I have successfully implemented the model with several numerical predictors (e.g. number of minutes played, previous average form), however I am having difficulties with categorical predictors, specifically the position each player plays.
The observations (goals scored) have the shape of number of (matches x number of players)
e.g. [[0,0,0,1,2,0,0],[0,0,0,1,0,0,0],[0,2,0,1,2,0,0]]
where each row is a match, and each position in the array corresponds to the number of goals that player scored.
The predictor data is in the same format:
e.g. [[GK,FW,MF,DF,MF,FW,DF],[GK,FW,FW,DF,MF,FW,DF],[GK,FW,MF,MF,MF,FW,MF]] (also numerically encoded with an index in a separate array)
Where each row is a match and each position corresponds to the player’s position in that match.
Previously I have set this up by creating separate boolean arrays for each position (e.g.

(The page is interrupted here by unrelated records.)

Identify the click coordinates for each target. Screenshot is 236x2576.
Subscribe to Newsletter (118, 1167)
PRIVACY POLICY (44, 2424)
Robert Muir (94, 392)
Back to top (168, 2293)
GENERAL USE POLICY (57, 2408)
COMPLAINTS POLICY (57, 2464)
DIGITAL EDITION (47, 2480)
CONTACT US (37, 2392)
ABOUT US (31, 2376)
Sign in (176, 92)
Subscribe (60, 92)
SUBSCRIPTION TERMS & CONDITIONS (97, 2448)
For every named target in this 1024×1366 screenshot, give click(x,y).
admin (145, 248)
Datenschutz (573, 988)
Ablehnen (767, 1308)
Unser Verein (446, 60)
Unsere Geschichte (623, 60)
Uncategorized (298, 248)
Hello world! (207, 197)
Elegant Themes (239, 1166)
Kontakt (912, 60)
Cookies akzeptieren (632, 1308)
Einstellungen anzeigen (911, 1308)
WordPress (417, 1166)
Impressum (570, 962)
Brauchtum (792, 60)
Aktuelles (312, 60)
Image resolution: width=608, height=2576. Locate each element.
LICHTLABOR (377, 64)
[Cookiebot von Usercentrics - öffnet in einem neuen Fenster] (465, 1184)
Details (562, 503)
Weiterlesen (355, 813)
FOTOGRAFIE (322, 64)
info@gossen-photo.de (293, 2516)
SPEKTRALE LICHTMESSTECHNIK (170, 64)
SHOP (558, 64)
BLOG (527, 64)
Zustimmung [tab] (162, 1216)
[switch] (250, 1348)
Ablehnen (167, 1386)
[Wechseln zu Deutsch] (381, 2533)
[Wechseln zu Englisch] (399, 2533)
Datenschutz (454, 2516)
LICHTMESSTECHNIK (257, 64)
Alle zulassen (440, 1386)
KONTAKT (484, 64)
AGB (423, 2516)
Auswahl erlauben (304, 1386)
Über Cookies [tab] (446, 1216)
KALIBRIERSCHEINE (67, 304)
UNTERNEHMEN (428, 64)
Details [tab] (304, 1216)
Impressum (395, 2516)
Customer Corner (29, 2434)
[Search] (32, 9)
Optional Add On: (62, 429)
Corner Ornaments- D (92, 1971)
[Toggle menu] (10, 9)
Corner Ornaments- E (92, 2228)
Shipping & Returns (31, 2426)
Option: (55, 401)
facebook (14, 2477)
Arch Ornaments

Midfield array, where position is MF 1, else 0) and used the following model in pymc successfully:
with pm.Model() as pos_model:
delta_fw = pm.Normal('delta_fw')
delta_dc = pm.Normal('delta_dc')
delta_sub= pm.Normal('delta_sub')
delta_amc = pm.Normal('delta_amc')
delta_fb = pm.Normal('delta_fb')
delta_dm= pm.Normal('delta_dm')
delta_mid= pm.Normal('delta_mid')
mu_xg = pm.math.dot(fw_arr,delta_fw) + pm.math.dot(amc_arr,delta_amc)+ pm.math.dot(fb_arr,delta_fb)+ pm.math.dot(dm_arr,delta_dm)+ pm.math.dot(mid_arr,delta_mid)+ pm.math.dot(dc_arr,delta_dc)
p_xg = pm.Deterministic('p_xg', pm.math.softmax(mu_xg, axis = 1))
counts_xg = pm.Multinomial("counts_xg", n=ttens, p=p_xg, shape=(n, k), observed=gls_scored_arr)
trace = pm.sample(4000,chains=2)
However as I need to increase the complexity of the model, I would like to learn how to use coords and dims to do this without having to split it out into different arrays for each position.
E.g. delta = pm.Normal(‘delta’, shape = (nclass))
I’ve taken a look through the discourse and can’t seem to find anything similar that works, and also read up as much as possible on coords and dims in pymc to no avail… so any help on how I can do this would be greatly appreciated!